__Goal of the exercise__. Pick out all lines in the listing holding the string "computer" and copy them.

__Provided data__.
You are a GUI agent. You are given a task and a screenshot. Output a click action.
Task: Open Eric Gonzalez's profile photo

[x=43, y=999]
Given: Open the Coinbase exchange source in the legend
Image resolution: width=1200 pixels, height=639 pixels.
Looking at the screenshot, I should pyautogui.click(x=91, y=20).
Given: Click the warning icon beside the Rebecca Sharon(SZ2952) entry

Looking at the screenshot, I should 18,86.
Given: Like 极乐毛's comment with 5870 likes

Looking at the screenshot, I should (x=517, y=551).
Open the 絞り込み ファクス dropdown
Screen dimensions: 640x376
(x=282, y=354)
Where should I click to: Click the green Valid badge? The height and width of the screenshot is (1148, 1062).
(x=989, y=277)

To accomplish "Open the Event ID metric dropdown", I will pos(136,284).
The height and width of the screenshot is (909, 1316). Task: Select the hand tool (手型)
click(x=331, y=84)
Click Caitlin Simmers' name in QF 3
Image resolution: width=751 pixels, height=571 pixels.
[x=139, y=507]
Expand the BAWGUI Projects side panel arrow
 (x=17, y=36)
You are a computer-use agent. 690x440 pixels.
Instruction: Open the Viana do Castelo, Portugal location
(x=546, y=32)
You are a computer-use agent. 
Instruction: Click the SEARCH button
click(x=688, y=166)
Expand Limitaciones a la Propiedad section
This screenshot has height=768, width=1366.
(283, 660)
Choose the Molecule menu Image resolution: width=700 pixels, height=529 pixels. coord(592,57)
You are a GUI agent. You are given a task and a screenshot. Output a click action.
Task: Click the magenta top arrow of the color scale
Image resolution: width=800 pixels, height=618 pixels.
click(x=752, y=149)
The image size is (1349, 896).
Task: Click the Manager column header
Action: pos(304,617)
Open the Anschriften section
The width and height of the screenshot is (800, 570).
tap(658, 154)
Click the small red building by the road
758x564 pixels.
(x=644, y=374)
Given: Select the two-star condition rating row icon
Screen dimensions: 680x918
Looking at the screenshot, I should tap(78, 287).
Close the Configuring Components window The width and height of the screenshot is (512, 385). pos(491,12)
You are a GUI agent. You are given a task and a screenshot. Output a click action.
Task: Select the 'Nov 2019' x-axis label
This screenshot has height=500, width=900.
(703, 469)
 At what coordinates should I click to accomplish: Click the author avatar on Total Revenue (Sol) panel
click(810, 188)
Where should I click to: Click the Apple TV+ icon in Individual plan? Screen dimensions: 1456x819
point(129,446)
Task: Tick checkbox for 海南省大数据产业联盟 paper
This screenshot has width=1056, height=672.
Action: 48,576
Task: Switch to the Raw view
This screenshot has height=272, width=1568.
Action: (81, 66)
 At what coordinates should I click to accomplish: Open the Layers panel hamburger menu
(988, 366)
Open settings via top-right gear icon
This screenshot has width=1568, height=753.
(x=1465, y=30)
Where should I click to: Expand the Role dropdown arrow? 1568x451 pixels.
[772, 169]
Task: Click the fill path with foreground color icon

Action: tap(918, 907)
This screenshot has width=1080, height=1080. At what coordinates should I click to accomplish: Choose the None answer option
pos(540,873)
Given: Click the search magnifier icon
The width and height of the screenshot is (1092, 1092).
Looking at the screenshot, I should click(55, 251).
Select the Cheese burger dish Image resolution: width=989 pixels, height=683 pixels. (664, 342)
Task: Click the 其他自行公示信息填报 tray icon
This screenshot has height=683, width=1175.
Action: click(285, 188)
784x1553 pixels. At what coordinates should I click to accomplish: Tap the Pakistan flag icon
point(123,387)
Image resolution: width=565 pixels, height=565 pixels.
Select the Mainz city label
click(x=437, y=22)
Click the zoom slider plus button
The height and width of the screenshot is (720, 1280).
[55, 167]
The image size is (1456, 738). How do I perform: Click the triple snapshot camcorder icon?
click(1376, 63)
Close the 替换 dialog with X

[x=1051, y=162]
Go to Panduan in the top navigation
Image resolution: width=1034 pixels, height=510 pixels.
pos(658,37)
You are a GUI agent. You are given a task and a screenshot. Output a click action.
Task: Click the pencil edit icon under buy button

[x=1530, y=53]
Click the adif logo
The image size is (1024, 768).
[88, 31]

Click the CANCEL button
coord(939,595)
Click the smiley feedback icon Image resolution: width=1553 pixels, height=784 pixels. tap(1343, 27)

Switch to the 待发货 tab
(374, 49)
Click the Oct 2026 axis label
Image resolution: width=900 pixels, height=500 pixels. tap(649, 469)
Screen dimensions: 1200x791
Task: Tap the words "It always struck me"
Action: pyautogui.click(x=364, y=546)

__Answer section__.
You are a computer-use agent. 690x440 pixels.
You are a computer-use agent. 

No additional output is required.